Stored items from a collection:
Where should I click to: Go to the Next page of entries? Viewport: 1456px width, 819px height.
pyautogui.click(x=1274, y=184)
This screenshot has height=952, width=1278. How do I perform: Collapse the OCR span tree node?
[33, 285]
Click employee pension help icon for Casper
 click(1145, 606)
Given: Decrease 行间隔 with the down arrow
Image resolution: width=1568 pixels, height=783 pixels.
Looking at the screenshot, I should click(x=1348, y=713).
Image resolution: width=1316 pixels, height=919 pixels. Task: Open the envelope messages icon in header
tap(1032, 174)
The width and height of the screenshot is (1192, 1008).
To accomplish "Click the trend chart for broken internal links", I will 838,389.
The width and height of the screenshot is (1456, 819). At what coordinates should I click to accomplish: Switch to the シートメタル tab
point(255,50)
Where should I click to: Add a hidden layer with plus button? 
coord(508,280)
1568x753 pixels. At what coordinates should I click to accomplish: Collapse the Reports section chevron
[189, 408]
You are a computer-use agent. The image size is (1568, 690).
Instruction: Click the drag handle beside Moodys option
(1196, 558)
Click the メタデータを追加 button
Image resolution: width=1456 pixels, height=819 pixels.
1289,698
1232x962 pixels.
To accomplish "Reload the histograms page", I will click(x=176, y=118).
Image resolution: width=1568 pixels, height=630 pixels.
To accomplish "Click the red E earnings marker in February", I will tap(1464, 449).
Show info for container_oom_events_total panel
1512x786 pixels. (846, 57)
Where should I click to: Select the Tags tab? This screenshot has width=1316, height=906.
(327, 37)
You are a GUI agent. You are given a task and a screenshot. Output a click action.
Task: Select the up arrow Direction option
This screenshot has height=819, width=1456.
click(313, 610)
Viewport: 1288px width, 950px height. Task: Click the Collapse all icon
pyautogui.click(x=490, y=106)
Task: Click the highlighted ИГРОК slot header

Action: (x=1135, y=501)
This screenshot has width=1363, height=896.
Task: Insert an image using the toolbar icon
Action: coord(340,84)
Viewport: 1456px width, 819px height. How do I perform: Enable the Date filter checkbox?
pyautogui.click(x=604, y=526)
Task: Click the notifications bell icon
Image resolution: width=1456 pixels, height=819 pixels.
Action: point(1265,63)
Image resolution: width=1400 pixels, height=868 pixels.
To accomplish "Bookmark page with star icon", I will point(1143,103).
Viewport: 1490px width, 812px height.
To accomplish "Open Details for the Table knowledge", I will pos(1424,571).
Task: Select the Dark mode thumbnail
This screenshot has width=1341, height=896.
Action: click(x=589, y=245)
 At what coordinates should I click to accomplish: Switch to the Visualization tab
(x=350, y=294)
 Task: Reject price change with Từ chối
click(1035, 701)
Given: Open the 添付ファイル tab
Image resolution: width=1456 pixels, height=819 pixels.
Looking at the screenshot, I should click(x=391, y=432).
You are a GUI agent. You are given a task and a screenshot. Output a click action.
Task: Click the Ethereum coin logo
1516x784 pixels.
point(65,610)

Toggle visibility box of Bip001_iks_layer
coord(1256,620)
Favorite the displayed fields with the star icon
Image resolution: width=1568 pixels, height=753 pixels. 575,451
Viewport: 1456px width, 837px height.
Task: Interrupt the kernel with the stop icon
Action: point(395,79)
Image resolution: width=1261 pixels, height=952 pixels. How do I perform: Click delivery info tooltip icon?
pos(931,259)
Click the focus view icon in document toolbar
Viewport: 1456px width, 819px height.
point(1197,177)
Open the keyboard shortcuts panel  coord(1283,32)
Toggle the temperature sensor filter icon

What to do:
Above are the entries; copy every line among them that contains the word "arrow".

Answer space:
Given: Decrease 行间隔 with the down arrow
Task: Select the up arrow Direction option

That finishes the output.